Right now, GICs are having a moment—and that’s great news for Canadians who want to save towards a goal without risking a loss. Deciding to invest in a GIC is a solid first step, but you might feel like you need more guidance. Here’s how to choose the best GIC for your needs, and how to purchase a GIC at Scotiabank.
Which GIC is right for you?
A GIC is an investment asset, but it also works like a loan to the bank. It’s how a bank borrows from you. You agree to give the bank your money and in return, they agree to give it back, with interest, on a set maturity date. In general, the longer you leave your money with the bank, the more interest you’ll earn. So, the first thing you need to do is determine the term, or length, of your deposit. Most banks offer GIC terms ranging from 30 days to 10 years, so you have many options.

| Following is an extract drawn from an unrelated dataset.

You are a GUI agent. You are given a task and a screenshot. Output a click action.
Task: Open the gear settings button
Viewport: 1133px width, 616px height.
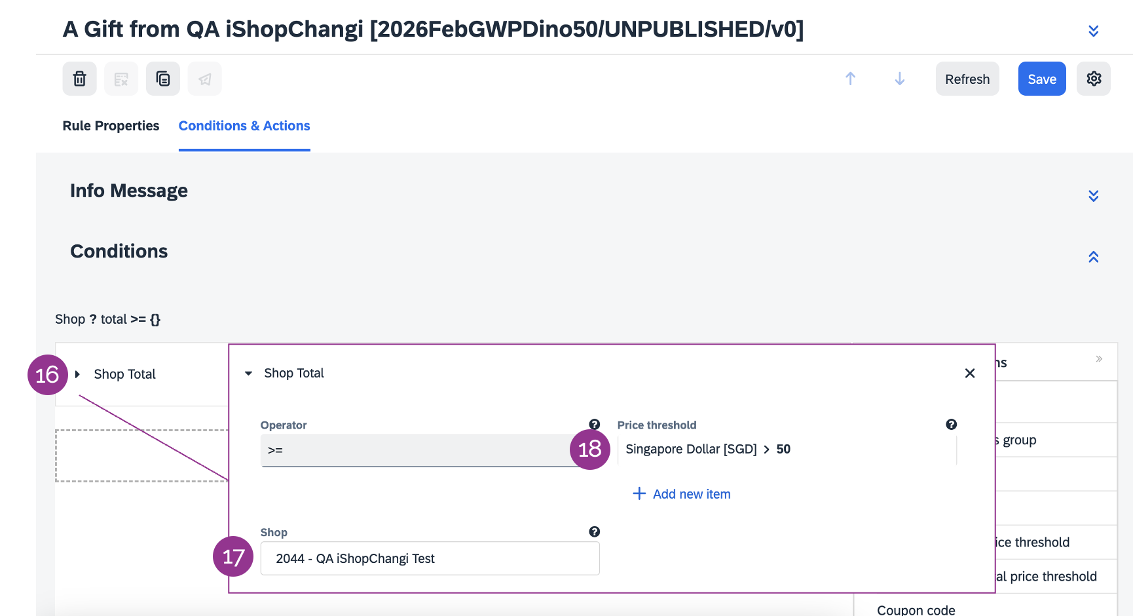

The next decision to make is which of GIC you want. If you want to be able to withdraw your money before the end of the term without any financial penalty, you can open a redeemable (or “cashable”) GIC. With non-redeemable GICs, you may lose any interest earned if you withdraw your money prior to the maturity date—but the interest rates are higher for this type of investment.
Most GICs have a fixed rate, meaning you earn a set interest rate for the entire term. This type of investment is good for people who want to lock in a favourable rate. At Scotiabank, you can also purchase market-linked GICs, whose returns are tied to a market index. These GICs offer a way to participate in the stock market without risking your principal. However, you will only earn a portion of the market index return, so there is less upside in exchange for the principal guarantee.

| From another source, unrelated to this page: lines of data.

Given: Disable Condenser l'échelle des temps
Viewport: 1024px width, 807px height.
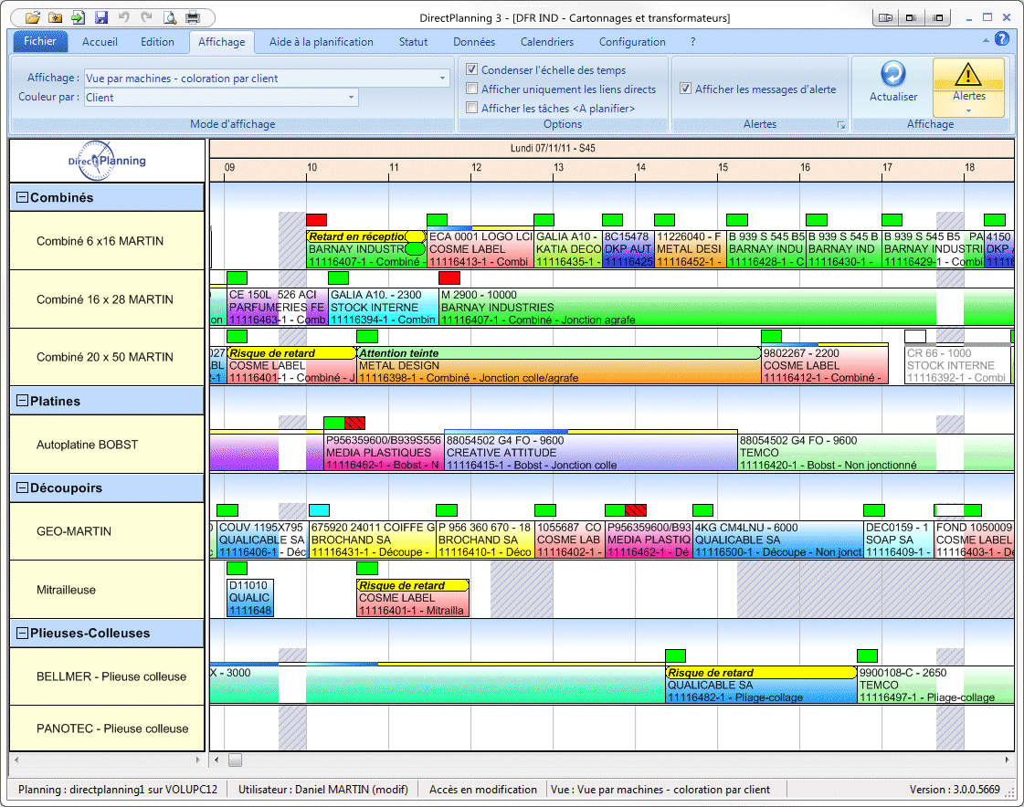Looking at the screenshot, I should pos(472,68).
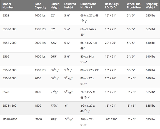Click model B552 in first row

pos(6,15)
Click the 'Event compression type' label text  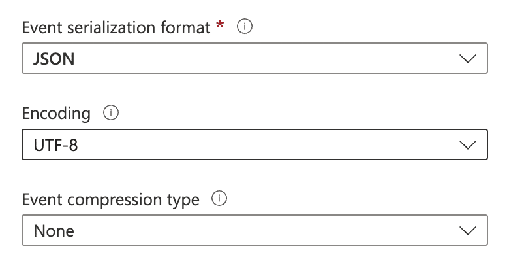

Finally, you can buy either registered or non-registered GICs. When a GIC is registered, it means that it’s part of an account that’s registered with the federal government, such as a registered retirement savings plan (RRSP) or a tax-free savings account (TFSA). In this case, your investment would be made with existing RRSP or TFSA savings or with a new contribution, subject to the contribution limits. A major benefit is that your registered GIC returns are tax-deferred or not taxed at all, depending on the type of registered account.

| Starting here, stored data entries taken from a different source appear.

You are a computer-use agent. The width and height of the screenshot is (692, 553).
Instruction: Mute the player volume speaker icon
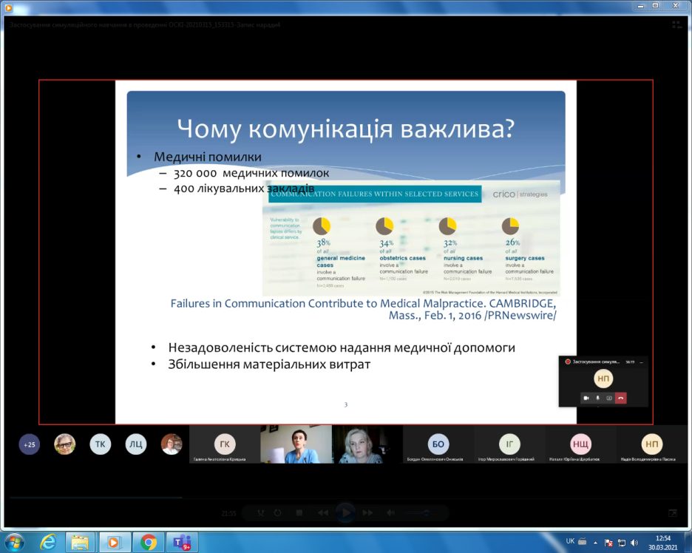[391, 512]
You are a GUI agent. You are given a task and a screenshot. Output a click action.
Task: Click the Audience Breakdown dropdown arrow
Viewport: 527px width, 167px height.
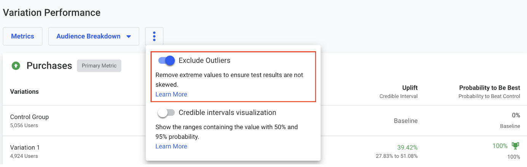tap(129, 37)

Non-registered GICs work more like savings accounts, but the interest you earn is considered taxable income. Even if your interest is compounded and not paid out until maturity, the interest must be accrued and taxed each year. GIC issuers are required to issue T5 slips in February to report your GIC interest, if the interest earned is over $50.
How to shop for a GIC
GICs are available from a wide variety of financial institutions including credit unions, online brokerages and banks. It’s a good idea to shop around for the best interest rates and terms. Common terms include one year, two years, three years, four years and five years, but you may also see a variety of other options. (Read more information about Scotiabank GICs.)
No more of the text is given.